Match queries are auto-generated queries based on an input document (document URI) or URL.

Matching based on an already indexed document🔗

When matching based on an already indexed document, use the following query language to construct the document URI: doc://environmentName/searchEngine/documentID/[extractorName].

Example: doc://mycompany_cv/mycandidates/12345/extractor1

The components of the URI are described below. Consult Textkernel Support for the correct values to use in your match queries.

URI Component Description
environmentName The name of the environment in which the source document is located. You will receive an error if you try to reference an environment that you do not have access to.
searchEngine The name of the searcher (within the environment) in which the source document is located.
documentID The ID of the source document.
extractorName Optional. The name of the query extractor in the target environment. Different query extractors can be used for different Match query templates. By default, the target environment's default query extractor is used.

Match Fingerprint🔗

Auto-generated Match queries may contain a special fingerprint to improve the relevance of the Match results. The text_fingerprint captures important nuances from the source document (candidate or job profile). It boosts results containing salient keywords over results containing only common keywords.

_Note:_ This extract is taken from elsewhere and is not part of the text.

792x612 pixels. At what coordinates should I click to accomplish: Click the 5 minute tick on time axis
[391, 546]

The text_fingerprint is never displayed in the Search UI. In case the user manually removes all visible query parts one-by-one so that the text_fingerprint is the only remaining query part, it is automatically removed from the query.

Match Pre-Filtering🔗

Match query results are getting pre-filtered by default. If a query is recognized as being a Match query, we create and apply an additional filter component, independent of the condition types of the query parts. Hence, even with only nice-to-have and should-have query parts, results that make no chance to be relevant are filtered out from the result set. Match pre-filtering is based on 3 components of the query:

  • the job title
  • the normalized job group ID
  • the skills

Only if a query contains all 3 components a Match pre-filter is created and applied. This will filter out results that doesn't match ANY of the 3 components. In case of the skills, only a reasonable fraction of the requested skills needs to be matched in order to satisfy this component. For that, we first consider only the skill-field having the most query parts in the Match query, being either professional skills or computer skills. Then, the number of required skills of that skill field to regard this component matching is determined. For a query having less than 4 skills it's just 1, for less than 7 it's 2, and for any higher number we request at least 3 matching skill parts. (Notice, that the skill component of the filter is only to allow also for results that satisfy neither jobtitle nor jobgroup.)

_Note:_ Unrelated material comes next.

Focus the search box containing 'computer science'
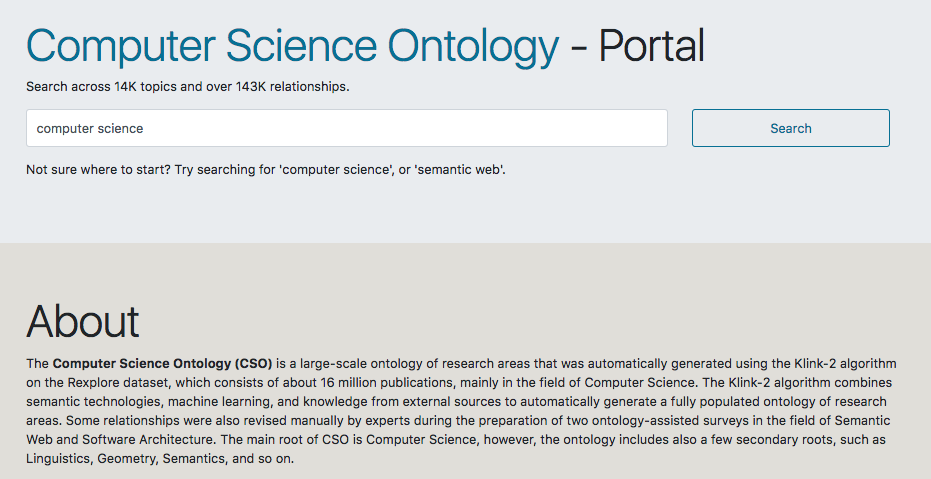Screen dimensions: 931x479 tap(347, 128)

Currently, the following Match fields are recognized for the different components:

Component Field Names
job title jobtitlesonlyrecent, recent_jobtitles, vacancytitle, jobtitle
job group jobgroupidsonlyrecent, recent_profession_groups, profession_group
skills compskills, profskills

Minimum matching criteria🔗

Search results will only contain documents matching at least one criteria of the query. This focuses on presenting the user with relevant results.

Visible consequences of this feature:

  • The total match result count of a query shrinks considerably. Without this feature, queries used to return the entire collection size as match size, even though most documents were completely irrelevant because they didn't match any aspect of the query whatsoever.
  • Cloud suggestions, and aggregation counts are now meaningful, because now they only consider relevant results. Without this feature, cloud terms and facet counts were counting the entire collection and many irrelevant results.
  • Faster query execution for queries not containing must-have criteria

A less intuitive consequence of this feature:

If the current query contains only nice-to-have and should-have parts and another nice-to-have/shold-have search term is added, the total match count will increase instead of decrease. However, this is correct behaviour: the query has become broader, so there are more results.

Note that this can also happen in cases where hidden query is defined with only nice-to-have and should-have parts. In this case, the user doesn't see the hidden query parts, so it is also harder to understand.